Le jour du septième anniversaire de Gabriel, ses parents lui ont révélé qu’il était un enfant adopté. Ils ne sont plus jamais revenus sur le sujet par la suite, leur fils ne semblant pas avoir été affecté par la nouvelle. En réalité, voilà bientôt douze ans que Gabriel, obsédé par la question de ses origines, mène une vie douloureuse faite de ressassement et de repli sur soi. Jeune majeur, il entreprend sans en parler à quiconque des démarches administratives pour tenter de découvrir l’identité de sa génitrice. Celle-ci ayant accouché sous X, il n’y a pas moyen de l’identifier. Dans la lettre laissée à Gabriel signée de son prénom, elle explique sa décision de le confier à l’assistance publique, précisant en outre qu’elle n’avait pas informé le géniteur de Gabriel de son état de grossesse. Au détour d’une phrase, ce seul indice : au moment de leur liaison, l’amant de la jeune femme terminait ses études aux Beaux-Arts. Il n’en faut pas plus à Gabriel pour se lancer à la recherche de cet homme. Il cesse pour cela d’aller en cours et ses parents ne tardent pas à le remarquer. Longtemps larvée, la crise familiale paraît sur le point d’éclater... La souffrance accumulée au fil des ans a rendu Gabriel agressif, presque misanthrope. Mais si elle vise à peu près tout et tout le monde sans distinction, sa colère demeure intériorisée, qui alimente ses tourments en un cercle vicieux dont le jeune homme semble impuissant à s’extraire.
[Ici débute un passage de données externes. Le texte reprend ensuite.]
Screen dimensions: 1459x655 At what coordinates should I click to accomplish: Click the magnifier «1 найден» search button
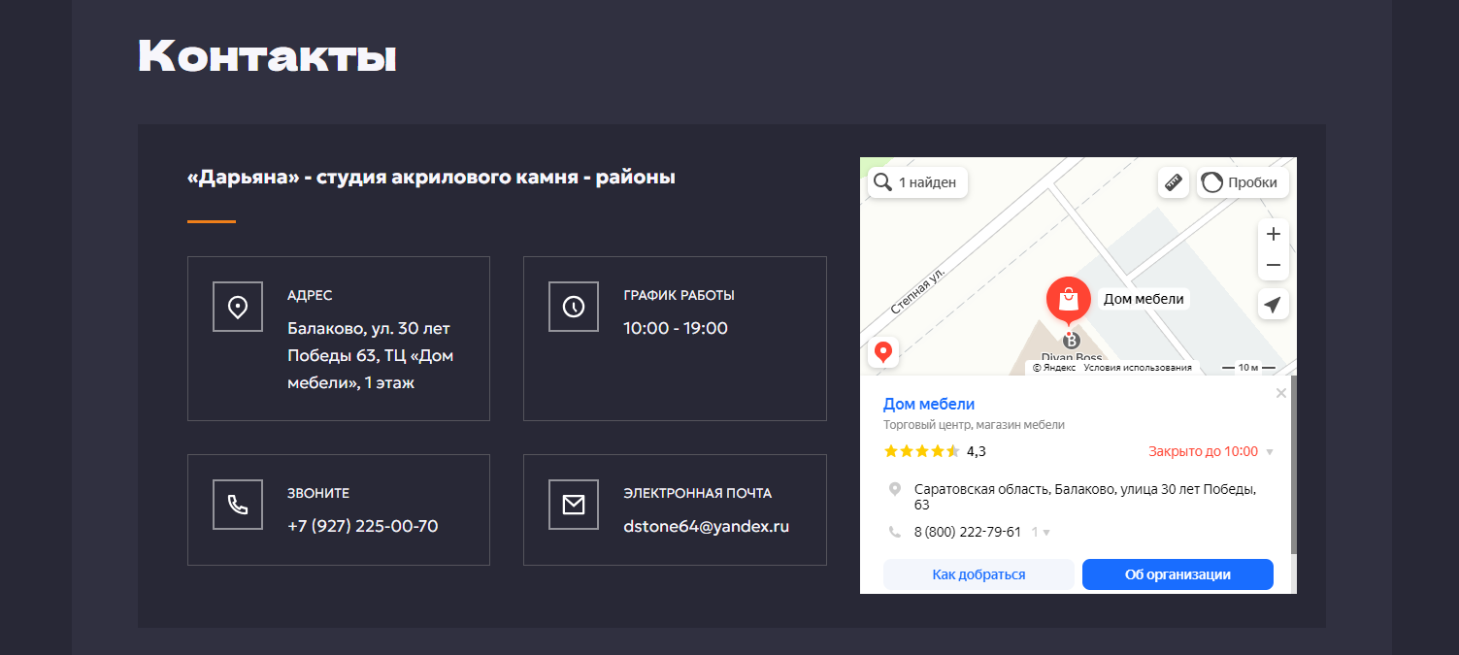point(917,182)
Quelle serait sa réaction s’il devait retrouver ses géniteurs ? La réalité ne risquerait-elle pas de le décevoir terriblement ?
Ce roman de Dorothée Piatek saisit le lecteur d’emblée. L’intensité du ressentiment éprouvé par Gabriel impressionne et, même si elle peut mettre mal à l’aise, c’est aussi elle qui rend le personnage émouvant. La réconciliation entre le jeune homme et sa sœur cadette permet à celui-ci de comprendre à quel point il a pu être injuste, au moins envers elle. Quant à la fin du récit et à la décision de Gabriel, elles rejoignent la conclusion audacieuse apportée par Jacques Ertaud à son adaptation télévisée du Sans Famille d’Hector Malot : trahison du roman mais véritable prise de position humaniste, qu’il me paraît d’autant plus important de saluer que notre époque tend à réduire la filiation au biologique, au mépris de sa dimension humaine et culturelle. Le titre du livre (en référence aux incisives écartées de Gabriel et de son géniteur) renvoie, me semble-t-il, à cette représentation « biologisante » de la filiation, celle qu’abandonne définitivement le personnage à l’issue de sa recherche.